» Given records:
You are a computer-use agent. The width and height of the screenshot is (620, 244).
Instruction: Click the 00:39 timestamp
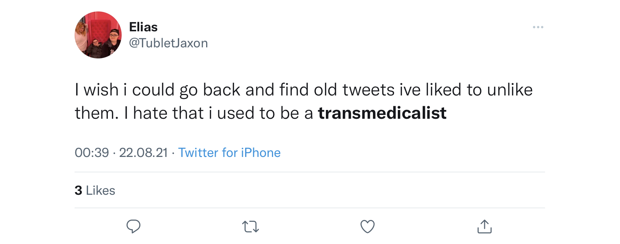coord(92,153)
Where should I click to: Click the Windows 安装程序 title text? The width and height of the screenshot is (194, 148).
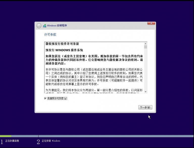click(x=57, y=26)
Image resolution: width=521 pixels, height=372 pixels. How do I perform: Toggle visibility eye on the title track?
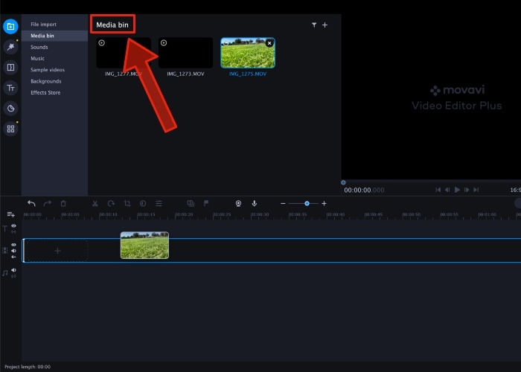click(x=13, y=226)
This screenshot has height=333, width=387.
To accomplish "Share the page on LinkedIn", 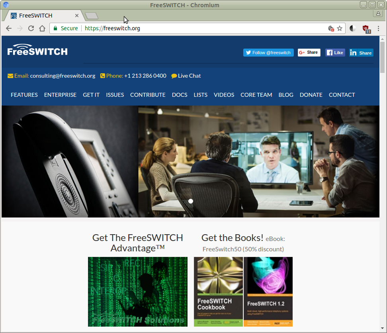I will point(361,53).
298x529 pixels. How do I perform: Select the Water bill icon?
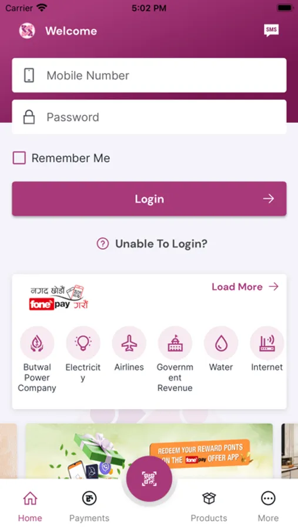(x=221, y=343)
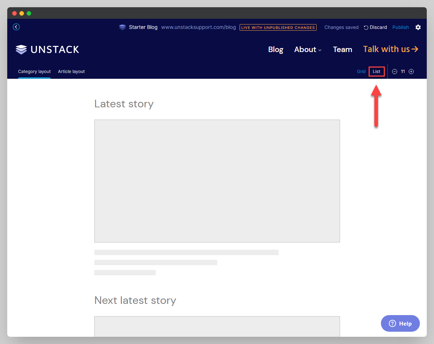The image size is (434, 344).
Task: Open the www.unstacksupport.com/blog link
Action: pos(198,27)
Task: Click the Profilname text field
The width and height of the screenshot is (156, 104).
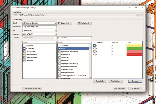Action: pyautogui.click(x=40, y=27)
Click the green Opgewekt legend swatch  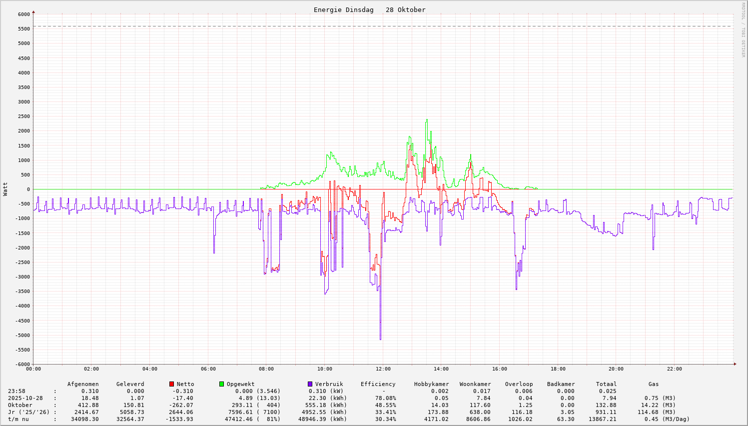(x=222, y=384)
---
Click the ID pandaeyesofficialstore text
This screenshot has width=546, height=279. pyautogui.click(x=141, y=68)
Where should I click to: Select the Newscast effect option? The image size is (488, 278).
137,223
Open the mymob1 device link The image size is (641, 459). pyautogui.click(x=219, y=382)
* * *
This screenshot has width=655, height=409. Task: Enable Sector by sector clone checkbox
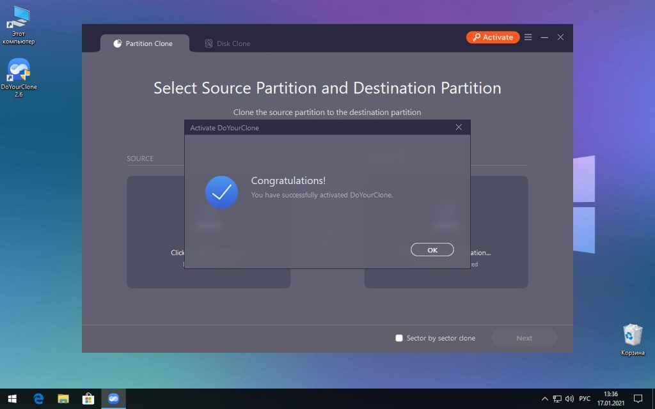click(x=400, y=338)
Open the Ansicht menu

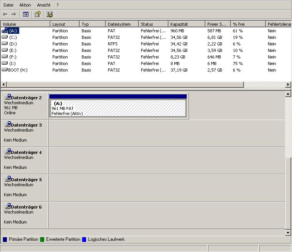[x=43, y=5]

» What the task asks: Above are the entries. Copy exactly the part that opens with the line containing "Where should I click to: Select" and closes with the line containing "Open the mymob1", and no more.

» Solution for this exercise:
Where should I click to: Select the Newscast effect option? The image size is (488, 278).
137,223
Open the mymob1 device link The image size is (641, 459). pyautogui.click(x=219, y=382)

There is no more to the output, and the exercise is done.